Blood Father is about John Link (Mel Gibson), an ex-convict on parole now having a go at living clean. He’s been sober for a couple of years and is trying to reconnect with his teenage daughter Lydia (Erin Moriarty). Out of the blue, Lydia reaches out to him, hitting him out for two thousand dollars so that she can avoid some trouble. It turns out that Lydia has gotten on the wrong side of some very dangerous people, having shot her abusive boyfriend, who was a criminal with drug cartel connections. Link is forced to go back to who he once was in order to protect his only daughter.
This is a very straightforward, almost classic action film that is enhanced by a certain sense of self-awareness. Mel Gibson is a star that comes with some baggage, and in this story, the actor embraces all of it. Link is a character that openly admits to being a dirtbag and actually apologizes for it at certain points. But it is also his worst impulses that make him such a fitting hero for a grimy action movie such as this. It’s hard not to read into it a bit: seeing the actor as a person trying to redeem himself in the eyes of the public by showing them again what it is that made him such a compelling screen presence.

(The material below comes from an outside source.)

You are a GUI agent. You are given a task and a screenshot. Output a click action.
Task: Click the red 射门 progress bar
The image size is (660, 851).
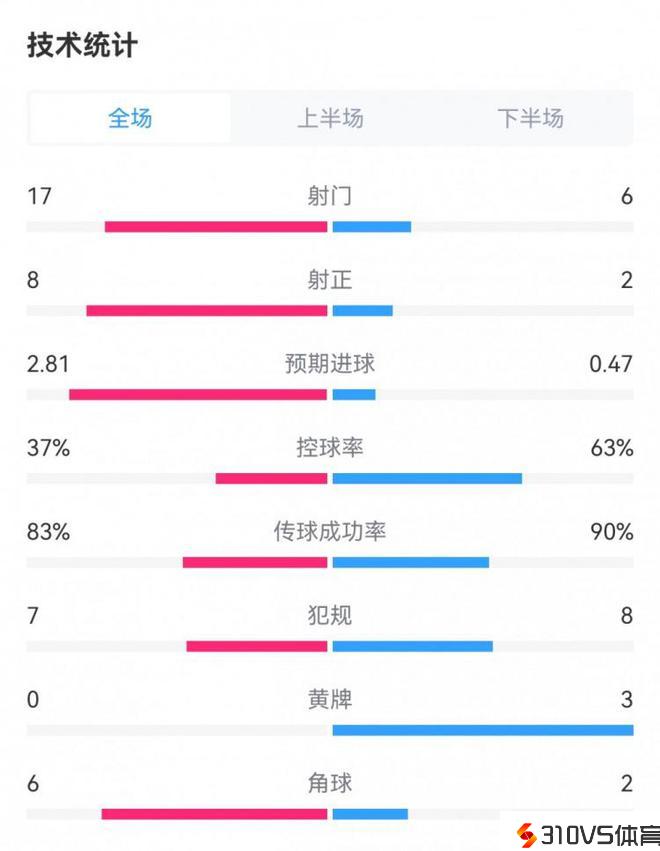click(216, 227)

The result is moderately entertaining and mildly funny. Its best joke might be at the very start, and it sets the tone for the rest of the movie. Boxes of ammunition make their way down a checkout conveyor belt. Lydia then asks for a pack of cigarettes but is asked for ID. This is the world in which these characters exist: a world where there are more than enough bullets to go around. It’s a grimy, horrible world that makes it possible for a scumbag like Link to emerge a relative hero.
This is mostly just an opportunity to let Gibson do what he does best: play a tough guy hero with darker depths and the ability to deliver the perfect one-liner. The plot is kind of nonsense, and the arc between him and his daughter hardly ever materializes, but there’s still a distinct thrill in watching Gibson’s character walk into trouble, knowing full well he’s going to get hurt, but willing to take it if it means dealing out some damage of his own.
It’s a very simple thing, but it’s pretty effective. The rest of the film keeps it pretty simple as well. The action is decidedly old school. The movie largely eschews flash and prioritizes clarity and tension. In the middle of a shootout, the film actually comes close to something of a profound character moment. Again, it’s nothing new in the Gibson filmography, but it’s actually become increasingly rare in this era of excessive bombast. And again, Gibson is great in this role. Erin Moriarty does not at all look like a teenager, but her messy toughness certainly gets the character across.
Blood Father is a trip back into the past; back when things were simpler, and the movie’s star wasn’t such a controversial figure. His hair is grayer now, but this is the Mel Gibson of the Lethal Weapon movies: an actor with wild eyes conveying a sense of dread and weariness that lends depth to otherwise stock action movie characters. The movie as a whole has its problems, particularly deep in the middle section where the plot starts to feel randomly thrown together, and inconsistencies in theme start to emerge. But its simple, straightforward approach to action filmmaking has its merits as well.